YOUR ASSIGNMENT: The line with "Task: Open 菜品套餐 in the sidebar menu" through the last line of the entries: give these again exactly, and only these, without any pictures.

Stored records
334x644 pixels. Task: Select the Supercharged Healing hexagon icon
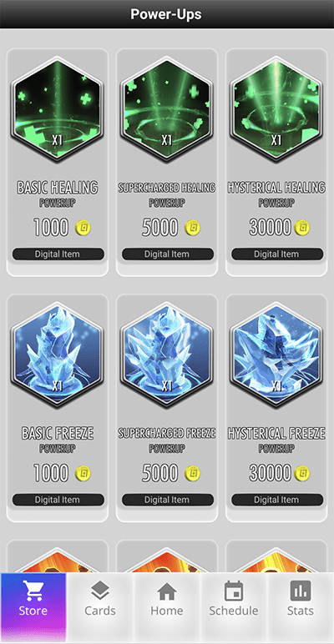coord(167,109)
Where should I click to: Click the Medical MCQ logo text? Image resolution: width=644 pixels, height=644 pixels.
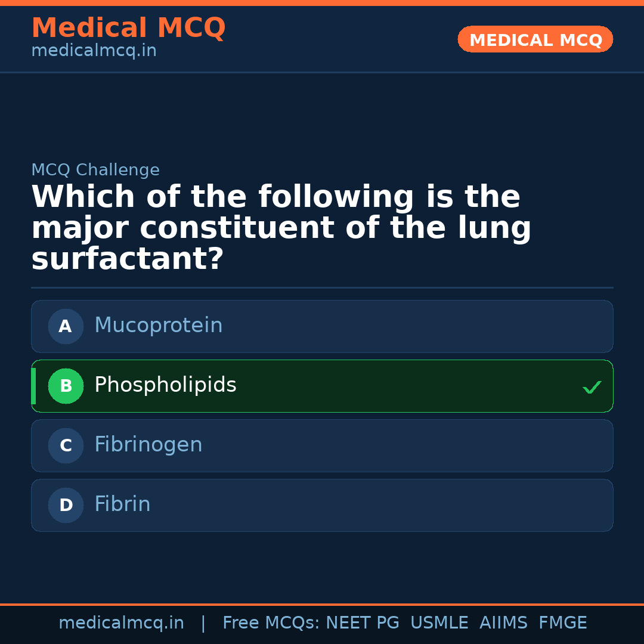click(128, 27)
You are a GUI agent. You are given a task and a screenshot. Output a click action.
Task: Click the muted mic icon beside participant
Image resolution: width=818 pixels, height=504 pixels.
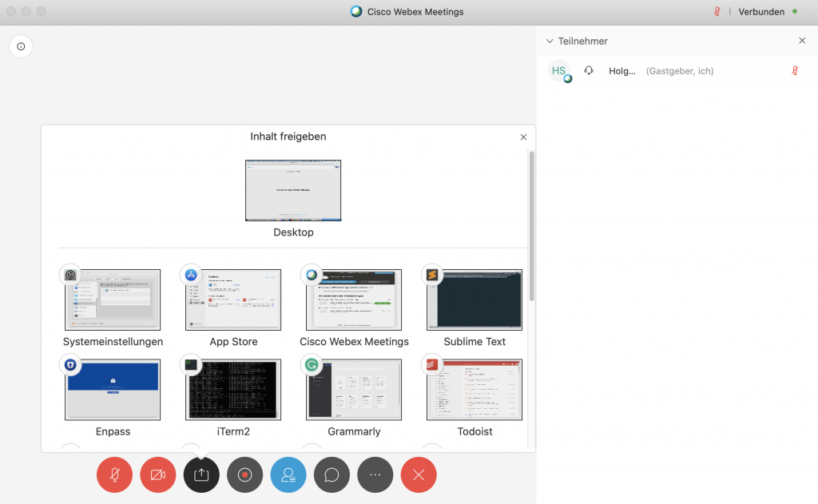[794, 71]
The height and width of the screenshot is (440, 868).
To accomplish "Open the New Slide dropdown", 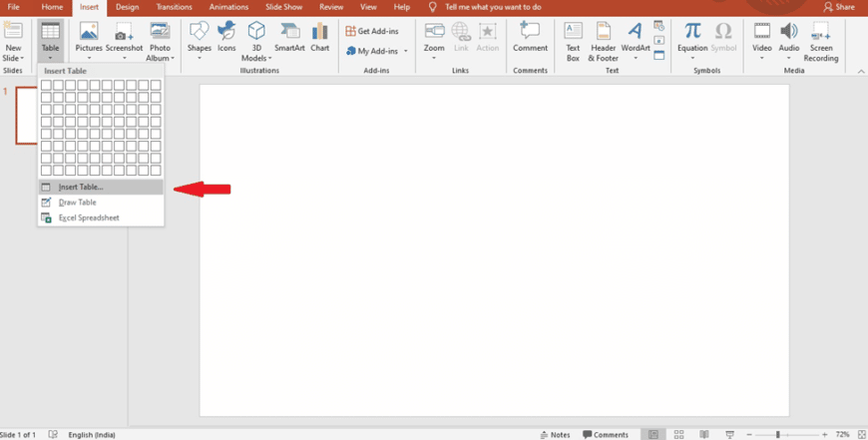I will [x=13, y=58].
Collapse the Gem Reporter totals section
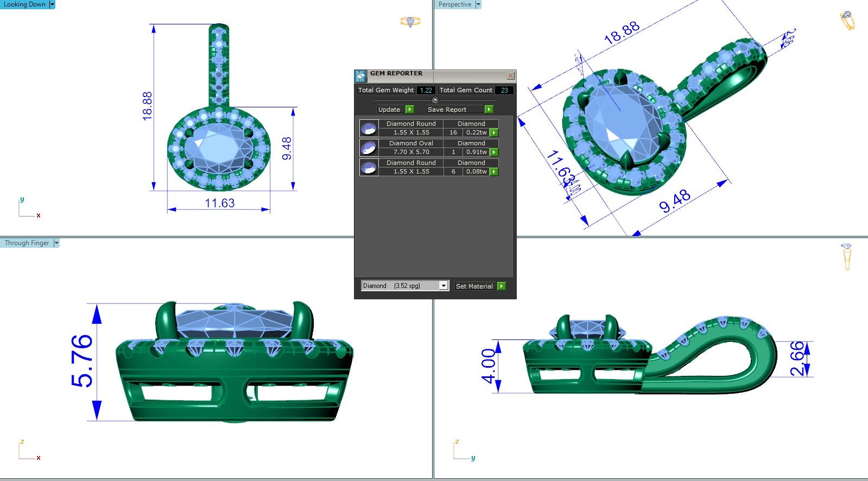The image size is (868, 481). tap(435, 100)
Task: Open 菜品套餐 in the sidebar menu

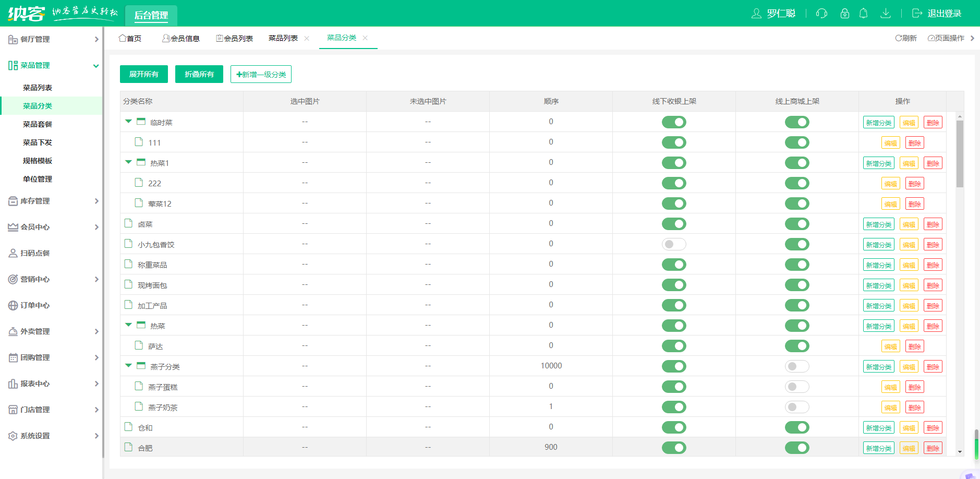Action: 38,124
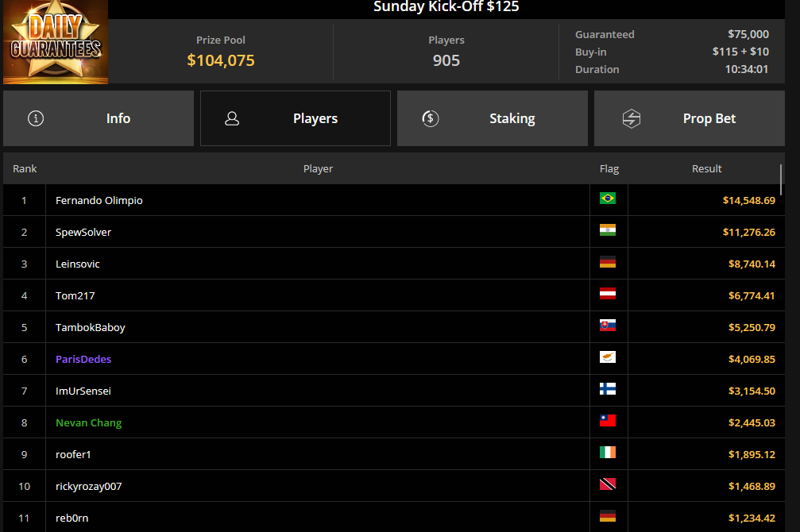Sort table by Result column header
This screenshot has height=532, width=800.
click(x=706, y=168)
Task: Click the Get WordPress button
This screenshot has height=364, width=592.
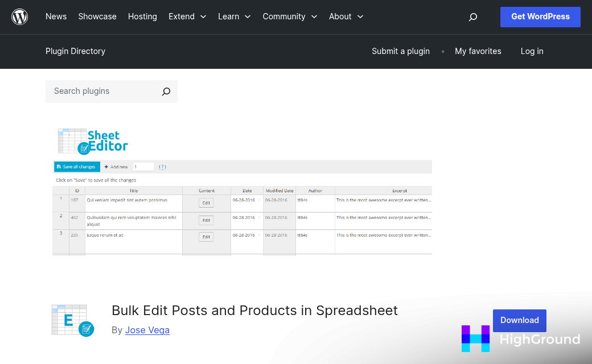Action: pos(540,17)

RESPONSE BOX:
Task: Open 菜品套餐 in the sidebar menu

Action: 38,124
Sort table by Result column header
This screenshot has height=532, width=800.
click(x=706, y=168)
Task: Click the Get WordPress button
This screenshot has height=364, width=592.
Action: pos(540,17)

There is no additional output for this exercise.